In France, cyber defense organizations have observed a significant increase in cases of QR code fraud – unsurprisingly, the French call it quishing, but the correct Quebec word has yet to be invented – in recent months, on the eve of the Olympic Games.
A few days ago, at least one video went viral on social media showing how fake QR codes were pasted over legitimate QR codes on Olympic posters that are scattered all over Paris. It is visually impossible to distinguish a fake QR code from a real one, since the human eye is unable to decipher its meaning. It is only once you arrive at your destination, on the website where the code in question leads, that you can see the deception.
In Paris, at least 800 cases of QR code scams have been reported in recent days, proving that the phenomenon is not as marginal as it may seem.
Real digital
The expression quishing comes from the contraction, in English, of QR code phishingQR code phishing. The phenomenon is emerging as QR codes become an increasingly popular and common technology.

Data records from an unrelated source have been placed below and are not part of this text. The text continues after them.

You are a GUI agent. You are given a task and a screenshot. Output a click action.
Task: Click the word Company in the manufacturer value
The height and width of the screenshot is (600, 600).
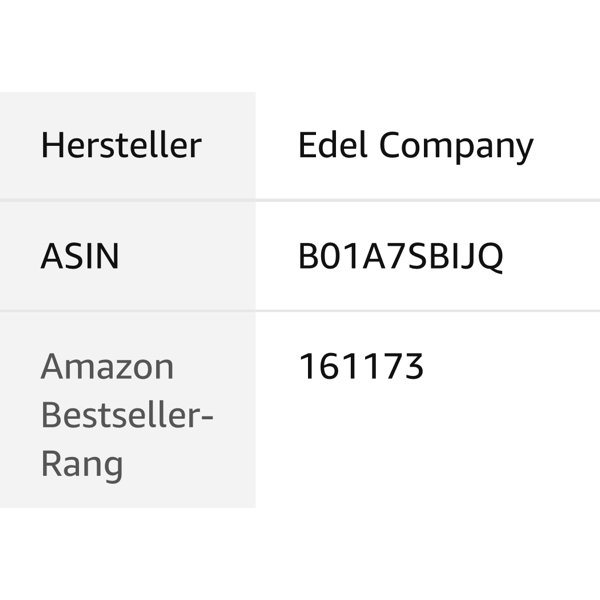455,146
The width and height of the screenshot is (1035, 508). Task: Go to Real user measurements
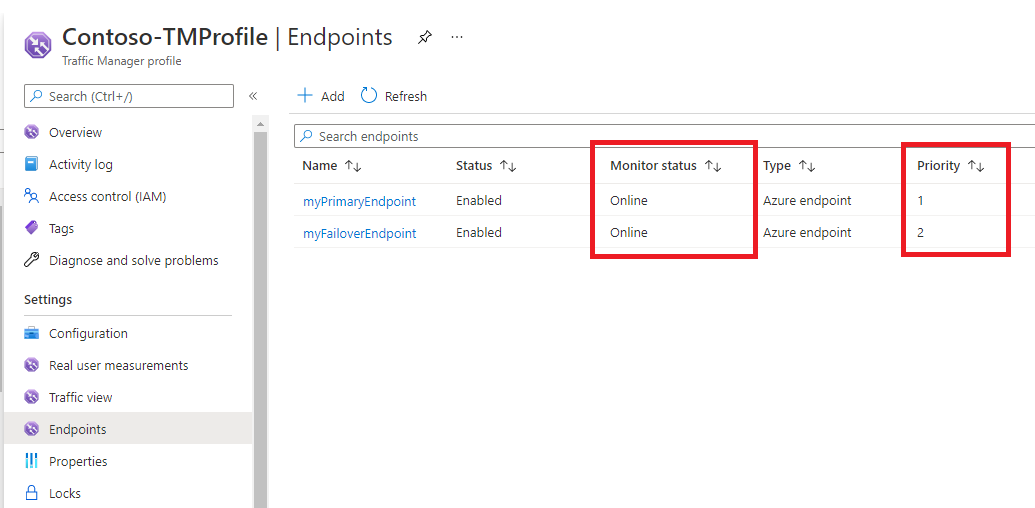click(x=118, y=365)
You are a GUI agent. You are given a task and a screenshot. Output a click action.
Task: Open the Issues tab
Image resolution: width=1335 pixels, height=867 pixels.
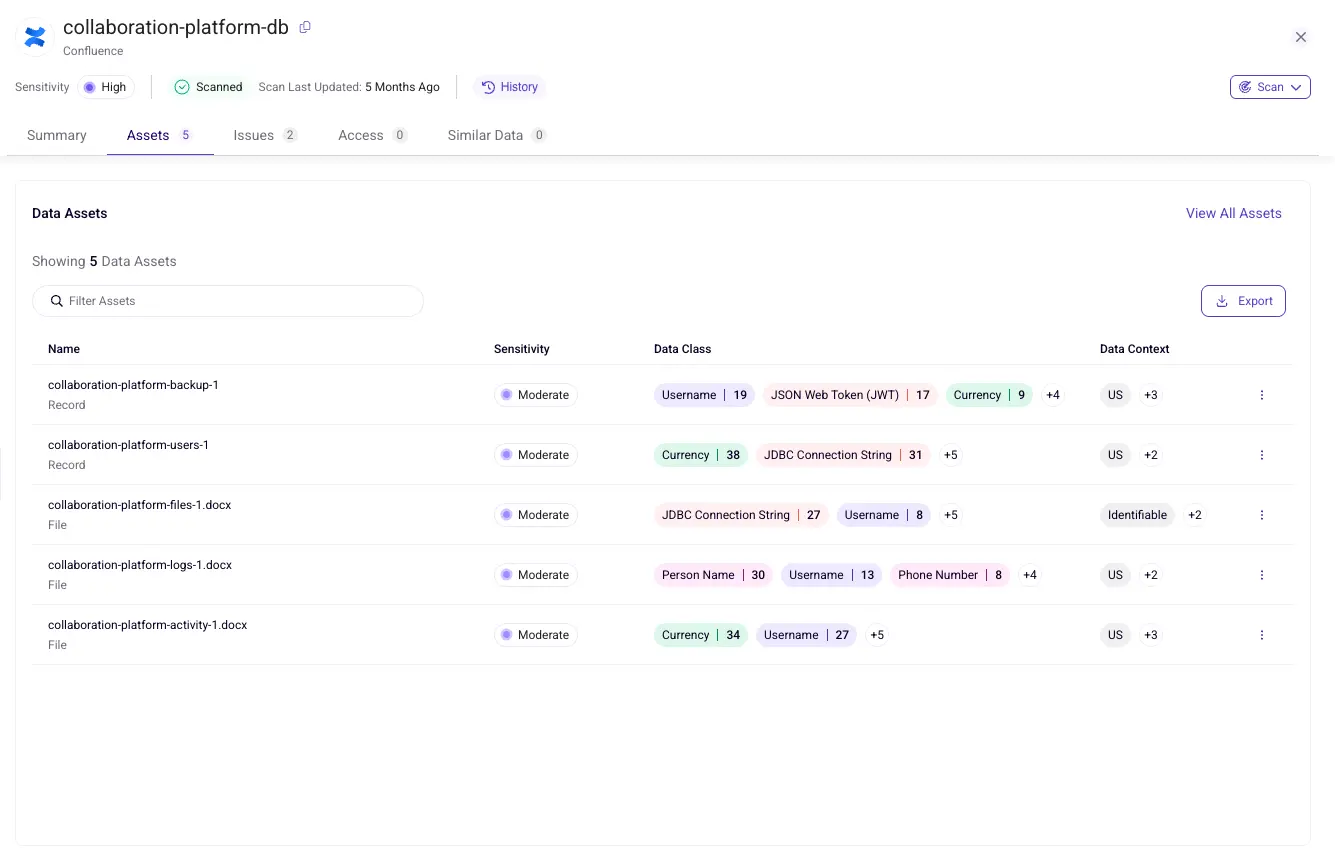pyautogui.click(x=253, y=135)
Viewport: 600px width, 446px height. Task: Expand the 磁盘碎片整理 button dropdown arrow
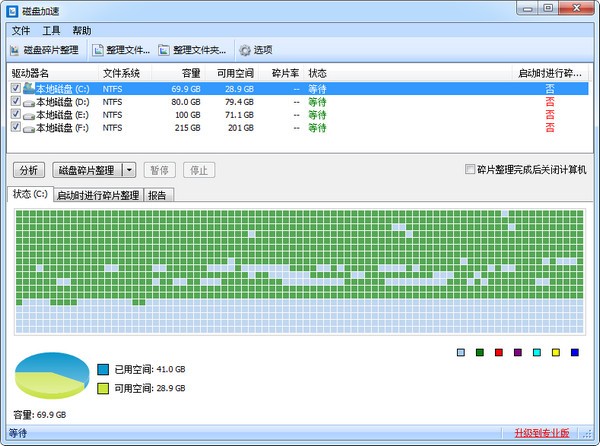[129, 170]
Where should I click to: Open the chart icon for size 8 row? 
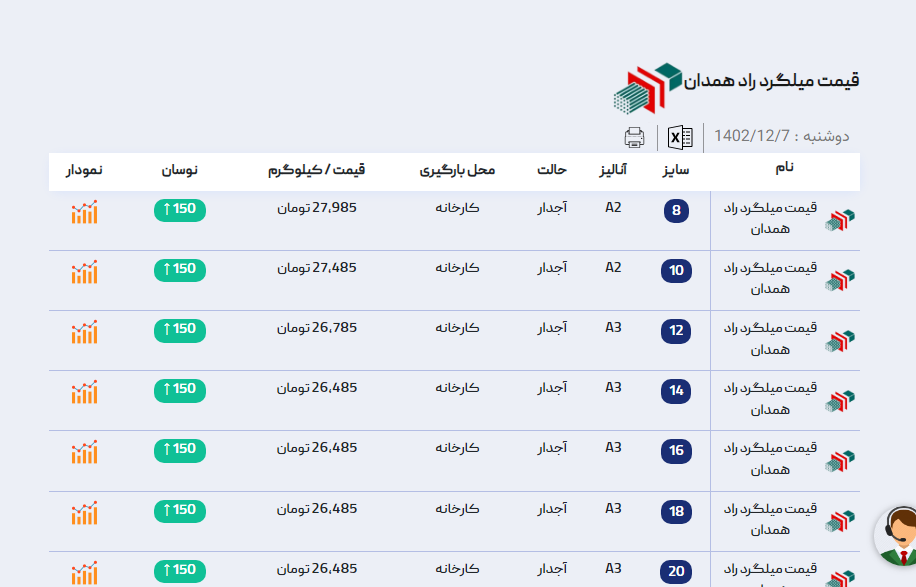85,212
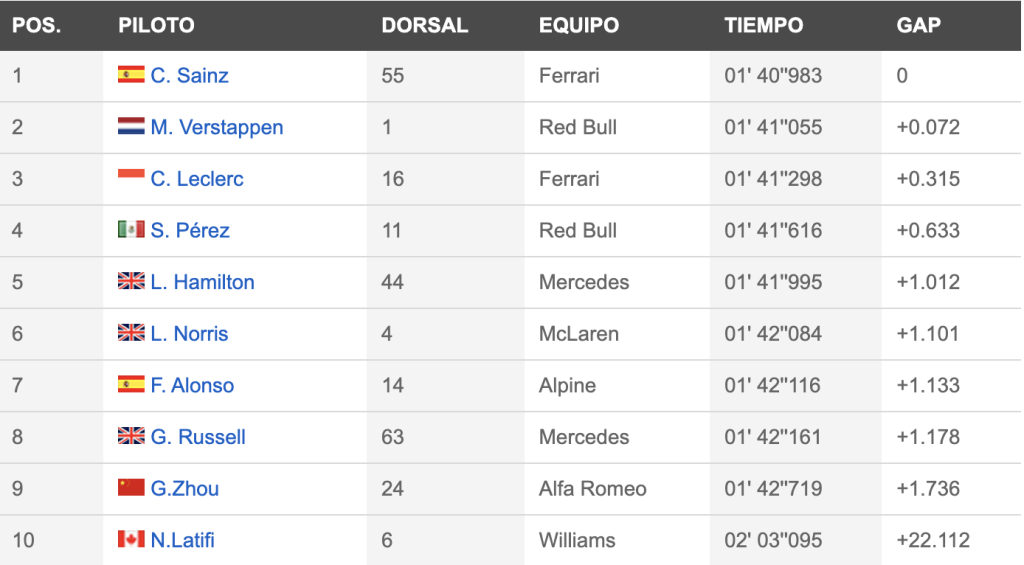
Task: Click the Chinese flag next to G.Zhou
Action: click(x=131, y=487)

It took a long time for this technology to take off. However, it very effectively bridges the gap between the real world and the digital world.
The QR code was invented in the 1990s, around the same time that engineers at Ericsson in Sweden created a wireless protocol they dubbed Bluetooth, after Scandinavian king Harald Gormsson.
The QR code is a subsidiary of the Japanese car manufacturer Toyota. Already in the mid-1990s, the QR code was promised a bright future, without knowing exactly how it would end up being adopted. In factories, it has been used for about thirty years by tons of companies to speed up the sorting of their parts or to speed up assembly lines.
It took the pandemic for the QR code to become part of the general public’s daily lives: this small monochrome square is now being digitized to read the menus of bars and restaurants all over the world. We take our seats on a plane, in a concert hall, or elsewhere by presenting our mobile screen to an attendant who simply has to scan it.
Creating a QR code is disarmingly simple. It’s free, too. And for crooks who don’t bother with moral or ethical considerations, it’s an extremely tempting new avenue to try to scam the public.
Especially since the means to protect yourself from this new form of phishing are quite limited: basically, avoid scanning a QR code whose origin you don’t know. Easier said than done. In the middle of Paris, the posters containing these misleading signs seem to come from the organizers of the Olympic Games.
One way to avoid falling into this trap is to make sure that the web address that a code you scan directs you to is valid.
The best way to avoid QR code scams is… to avoid QR codes.
But in this game, you should avoid the entire Internet. Oh, and turn off your phone’s Bluetooth antenna, too. Fraudsters know how to exploit this wireless protocol to get into your phone without your knowledge.
Otherwise, we wish you a great summer vacation!